Observation data Epoch J2000 Equinox J2000
- Constellation: Aquila
- Right ascension: 19^{h} 35^{m} 07.25785^{s}
- Declination: −10° 33′ 37.5936″
- Apparent magnitude (V): 5.12

Characteristics
- Evolutionary stage: red giant branch
- Spectral type: G8 IIIa
- B−V color index: 1.122

Astrometry
- Radial velocity (R_{v}): −30.17±0.13 km/s
- Proper motion (μ): RA: +7.724 mas/yr Dec.: –2.801 mas/yr
- Parallax (π): 7.1549±0.0867 mas
- Distance: 456 ± 6 ly (140 ± 2 pc)
- Absolute magnitude (M_{V}): −0.61

Details
- Mass: 2.30±0.43 M_{☉}
- Radius: 23.38±1.17 R_{☉}
- Luminosity: 218.6±21.2 L_{☉}
- Surface gravity (log g): 2.07±0.09 cgs
- Temperature: 4,594±30 K
- Metallicity [Fe/H]: −0.16±0.10 dex
- Rotational velocity (v sin i): 8.88 km/s
- Age: 1.20±0.82 Gyr
- Other designations: 37 Aql, BD−10°5122, FK5 3562, GC 27046, HD 184492, HIP 96327, HR 7430, SAO 162792, PPM 236209

Database references
- SIMBAD: data

= 37 Aquilae =

Star in the constellation Aquila

37 Aquilae, abbreviated 37 Aql, is a star in the equatorial constellation of Aquila. 37 Aquilae is its Flamsteed designation. It has an apparent visual magnitude of approximately 5.12, which is bright enough to be visible to the naked eye. The distance to 37 Aql can be estimated from its annual parallax shift of 7.2 mas, yielding a range of 456 light years. The star is moving closer to the Earth with a heliocentric radial velocity of −30 km/s, and is predicted to come to within 21.97 pc in around 4.4 million years.

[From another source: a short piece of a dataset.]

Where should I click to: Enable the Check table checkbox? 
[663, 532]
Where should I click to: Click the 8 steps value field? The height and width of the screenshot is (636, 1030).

This is an aging giant star with a stellar classification of G8 IIIa. It is uncertain whether this star is on the red giant branch or the horizontal branch; Reffert et al. (2015) give 57% odd that it is the latter. In that case, their model shows an estimated age of 1.2 billion years with 2.3 times the mass of the Sun and 23 times the Sun's radius. It is radiating 219 times the Sun's luminosity from its enlarged photosphere at an effective temperature of 4,594 K. These coordinates are a source of X-ray emission, which is most likely coming from the star.